You can rifle a barrel in your garage. Search youtube, there are DIY videos.
Btw, you need a rifled barrel to make accurate shots at long-ish distances. For close quarter combat a submachine gun with a smooth bore would do quite well. Something similar to this: https://en.wikipedia.org/wiki/Borz. Any machine shop can crank those out in numbers.
I was a bit simplistic given that I didn't expect all the HN gun experts to come out of the woodwork on this one but I'll bite :)
Yes, you can get by with a smooth bore but "long-ish" here is significantly less than buckshot range. To get really nerdy, if volume of fire (submachine gun) is going to replace accuracy, the difficulty in creating a reliable magazine dwarfs the difficulty in rifling and while I haven't tried, I don't think 3D printing has the tolerances to solve that...yet.
Yes you can rifle a barrel in a garage but you need real machine tools as well as some very specialized tools that you'll need to either acquire or build which kind of adds steps beyond "have machine tools" -> "make gun"
To crudely rifle a barrel you just need a press. Or you can make a machine like this: https://www.alloutdoor.com/2017/04/17/watch-homemade-barrel-.... I once saw a video of a machine which did not require any machine tools, you'd just make a guide and then manually cut the riflings. All you need there is a lot of patience.

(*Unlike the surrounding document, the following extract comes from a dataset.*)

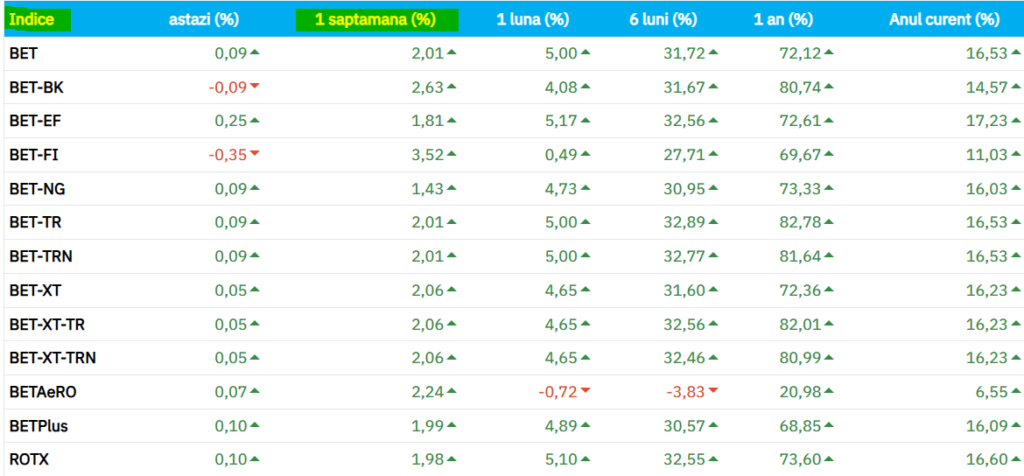The image size is (1024, 476).
Task: Sort by the astazi (%) column header
Action: (x=205, y=19)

For these designs you also do not need 3d printing at all. You just need suitable pipes, or sheets of metal that you bend and either weld or use fasteners to make the receiver. You are right though, designing and building reliable magazines is probably going to be one of the things that require a lot of attention to details.
Depending on the magazine dimensions (single stack is hard) Reliable magazines can be largely 3d printed, as can the follower and the jigs used to bend piano wire into proper springs. The 3d.printed.mag will usually have less capacity than a metal one though.
Btw, you need a rifled barrel to make accurate shots at long-ish distances. For close quarter combat a submachine gun with a smooth bore would do quite well. Something similar to this: https://en.wikipedia.org/wiki/Borz. Any machine shop can crank those out in numbers.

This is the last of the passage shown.